Welcome to the second session of the Morning Edition book club! Here's how it works: A well-known writer will pick a book he or she loved. We'll all read it. Then, you'll send us your questions about the book. About a month later, we'll reconvene to talk about the book with the author and the writer who picked it.
The Morning Edition book club launched in December with Hector Tobar's Deep Down Dark. We're now reconvening to begin our second book, and we have asked Gone Girl author Gillian Flynn to do the honors. For our next read, Flynn has chosen Kate Atkinson's A God in Ruins.
"This book is particularly lovely and melancholy," she tells NPR's David Greene; Atkinson is "one of those writers that really can make you weep on one page and laugh on the next."
A God in Ruins follows a man named Teddy who served as a bomber pilot during World War II. (For those of you who read Atkinson's Life After Life, you'll recognize Teddy as Ursula Todd's younger brother). A God in Ruins is about returning home after war. The book is told through Teddy's eyes, and also through the perspective of his daughter and his grandchildren.
While you're reading the book over the next few weeks, here are some ways to interact with the book club:
- Update at 12:16 p.m. ET, May 6: We're changing the time and venue of our weekly check-ins. We'll be posting a discussion question every Tuesday on reddit, instead of every Friday on Facebook.

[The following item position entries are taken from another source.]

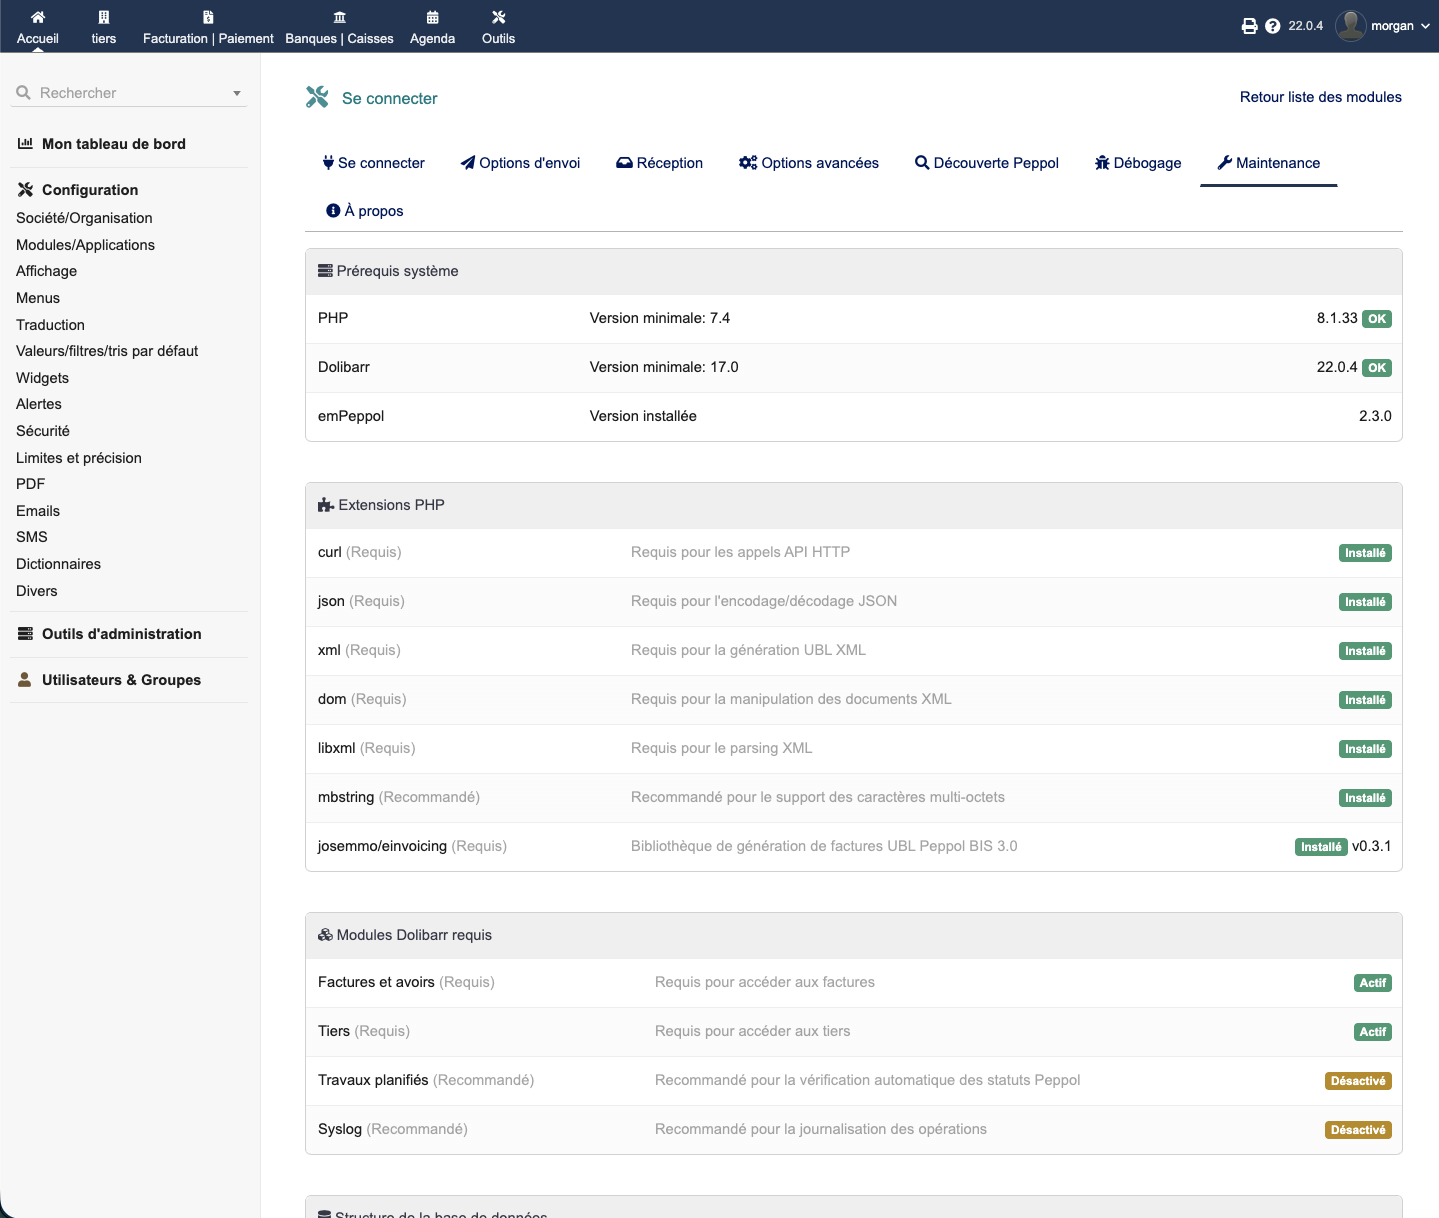
Task: Expand Outils d'administration section
Action: [x=121, y=634]
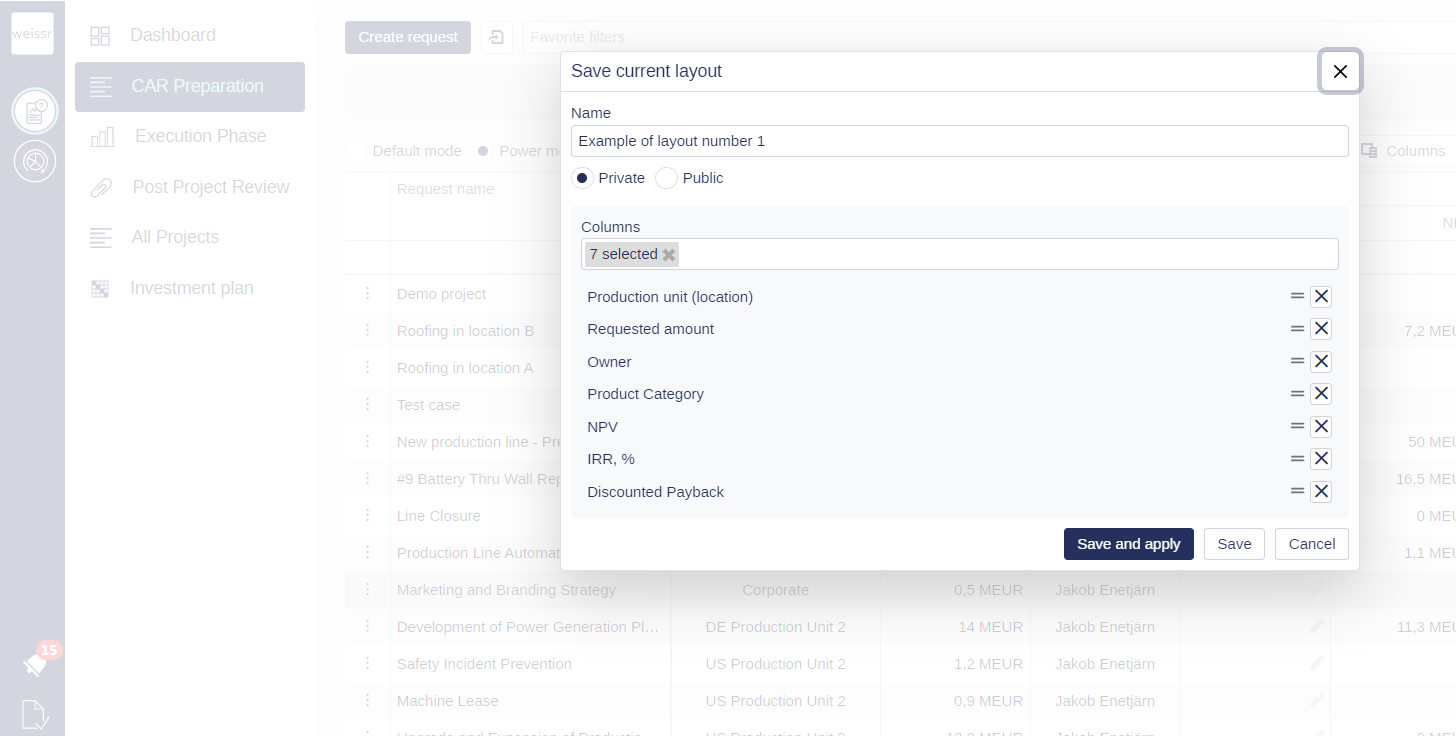Remove the Owner column via X icon
Image resolution: width=1456 pixels, height=736 pixels.
point(1321,362)
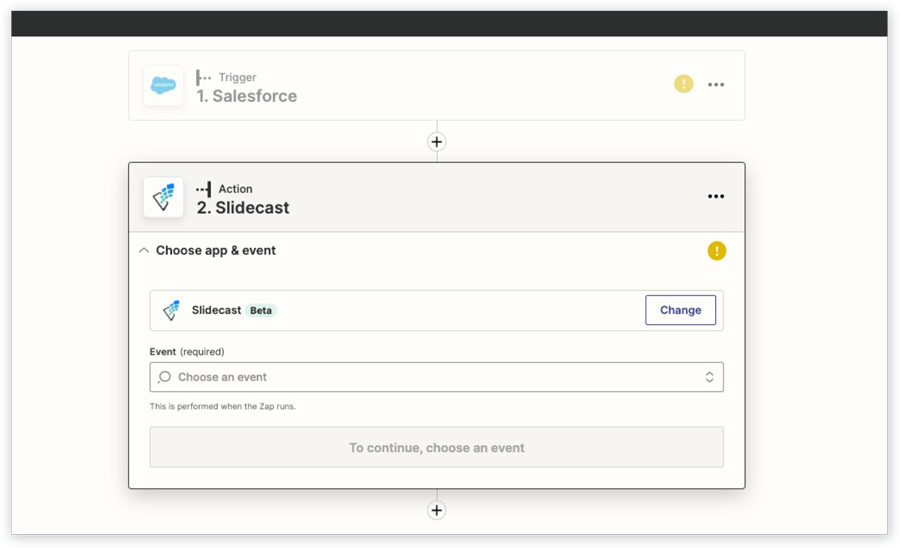Click the Trigger step type icon
Image resolution: width=900 pixels, height=548 pixels.
click(x=203, y=77)
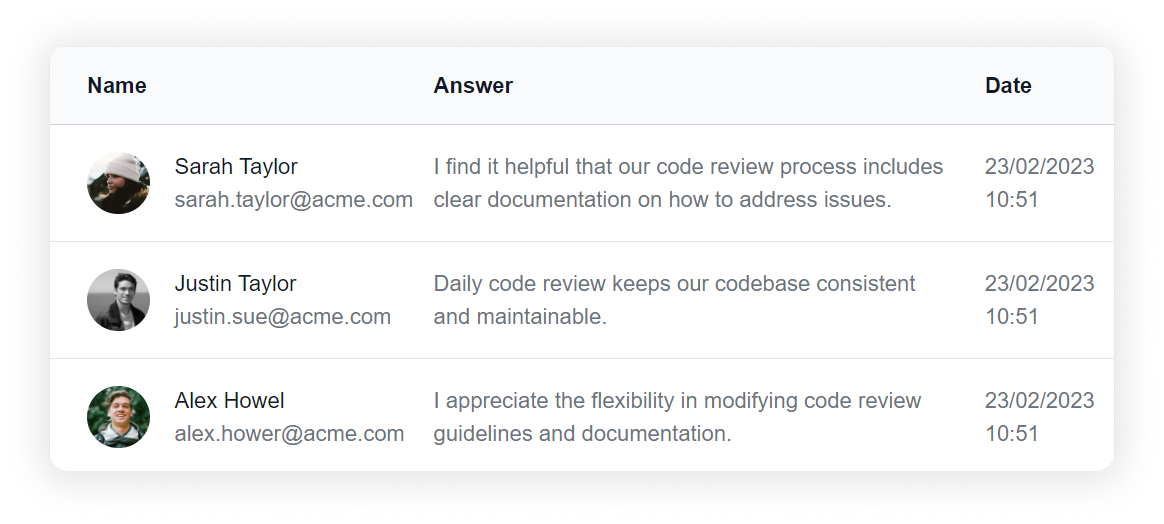The height and width of the screenshot is (524, 1164).
Task: Select the Answer column header
Action: point(473,85)
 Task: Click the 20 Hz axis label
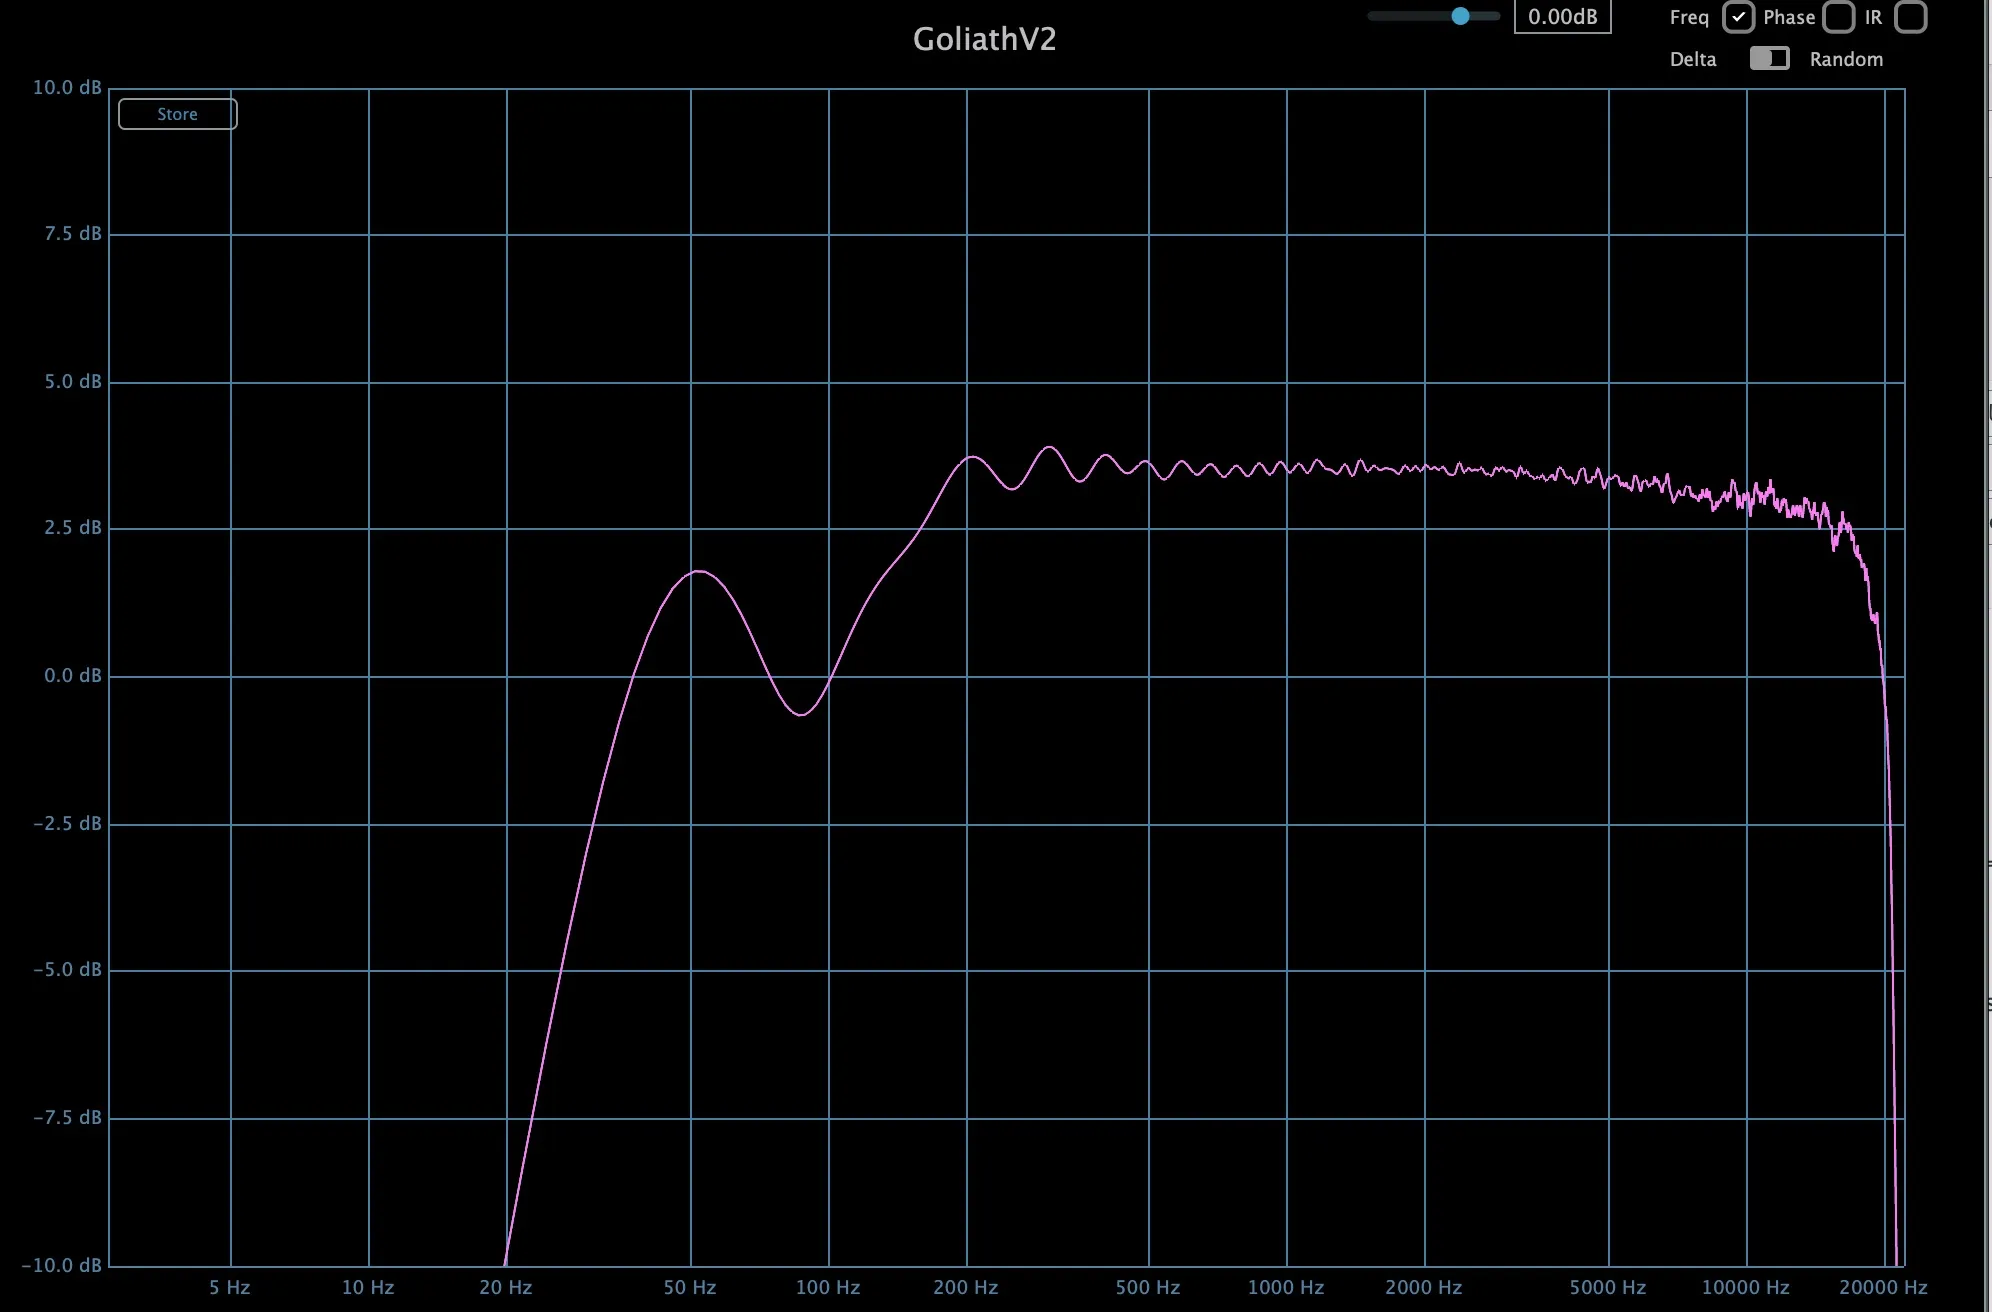505,1287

- Tweet us your favorite quotes using #morningeditionbookclub.
- If your book club is reading along, share a photo of one of your meetings on Instagram using #morningeditionbookclub.
And you can send us your questions about the book through any of those platforms using #morningeditionbookclub. When our club meets next month, your question might be read on air.
Below, you can read more about why Flynn selected A God in Ruins.
Interview Highlights
On Atkinson's characters
She just has such a vast humanity for her characters, this incredible empathy that — even the characters that are sort of designed to drive you slightly insane — you get to burrow underneath the skin and find out what's really driving them and the insecurities and the secrets. ...
"She does this wonderful thing where she makes it very hard for you to solely dislike a character, even when they're doing very, very bad things."
I don't think I could ever write like Kate. I'd like to try, but my unlikable characters are just fairly unlikeable. ... I'm not always as interested in redeeming them. ... She does this wonderful thing where she makes it very hard for you to solely dislike a character, even when they're doing very, very bad things.
On what makes a good book club conversation
For me, a good book club is [about] selecting the right book, a book that makes people interested in talking about it, interested in discussing why characters made certain choices or whether you sympathize or didn't sympathize with a certain character. I just think it's that sort of sensation that these are almost real people. Whenever I'm in a book club that I think is going well, it's [when] people take them very personally. And I love that. I think this lovely book by Kate, A God in Ruins, is a very nice book club book. It has a multitude of characters that I think people are going to have certain, very different opinions on and .... [also the] aspect of the large family, all different generations. I think people are going to find them very interesting to dissect.